Bref, rien de neuf, d'autant que Ram Gopal Varma prend son temps
(deux heures!) mais évite heureusement les numéros musicaux
inappropriés à son propos.
Le souhait était donc de réaliser un film prenant
et effrayant. Est-ce réussi? Pas vraiment, même si le résultat
n'a rien de déshonorant. D'une part, BHOOT n'est pas ennuyeux
et se suit même avec un certain plaisir, ce qui n'était pas
gagné dès le départ vu son côté "je pompe à gauche et je pompe
à droite", en grande partie grâce à ses interprètes savoureux
et à quelques répliques efficaces. D'autres part, Ram Gopal
Varma n'évite pas les longueurs et aurait beaucoup gagné à couper
dans certaines séquences très répétitives (le jeune héros va
au boulot, s'installe puis repart) qui échouent totalement à
créer l'ambiance voulue.
Au rayon des frissons promis, le bilan est
maigre: BHOOT ne parvient pas à faire peur, excepté peut-être
à une ou deux reprises, durant sa première heure, et doit pour
cela recourir à de gros effets éculés ponctués par une bande
son tonitruante. La seconde partie s'avère par contre encore
moins convaincante et efficace, tant les séquences paraissent
déjà vues bien trop souvent, du moins en Occident, pour convaincre
le spectateur.
Sans beaucoup d'originalité, très prévisible
et linéaire, BHOOT abandonne rapidement la subtilité relative
de sa première moitié pour chausser de gros sabots bien pesants.

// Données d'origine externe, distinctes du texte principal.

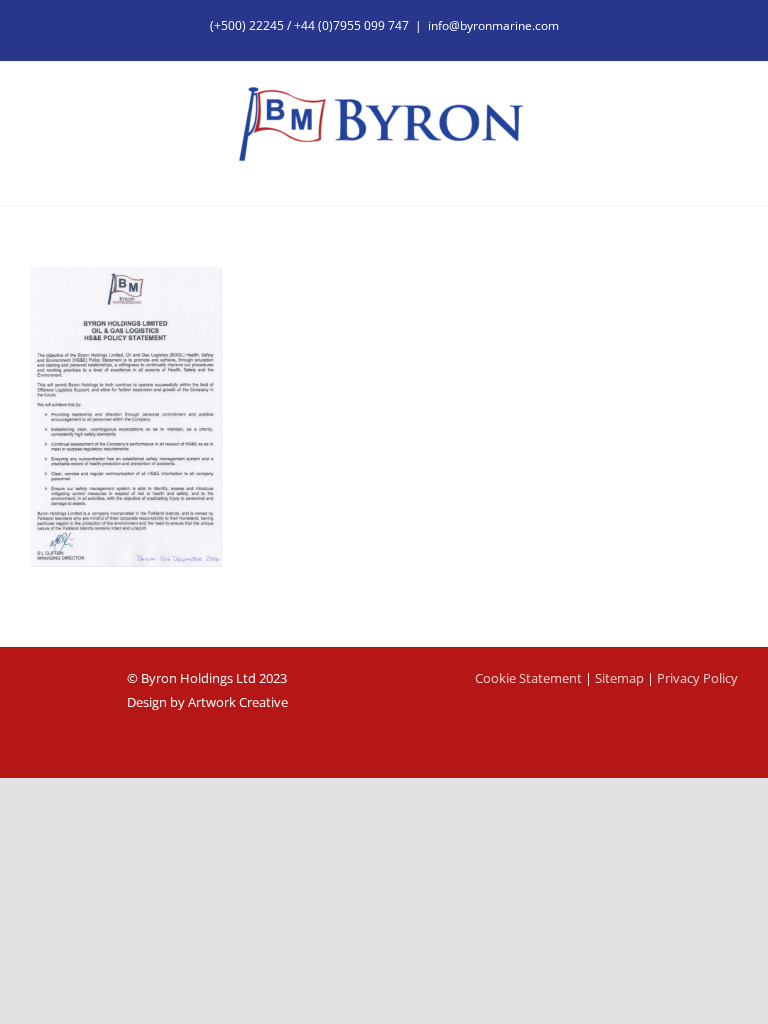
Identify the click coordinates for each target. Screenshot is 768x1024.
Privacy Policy (697, 678)
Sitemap (619, 678)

L'outrance de son interprète principale est contrebalancée par
la volonté évidente du cinéaste de bien faire (même si il choisit
l'option "il y en a un peu plus, je vous le mets quand même")
et l'ensemble, finalement, permet de passer une soirée sympathique
même si on se rapproche davantage d'un décalque bis rital des
métrages sataniques des seventies que d'une véritable réussite.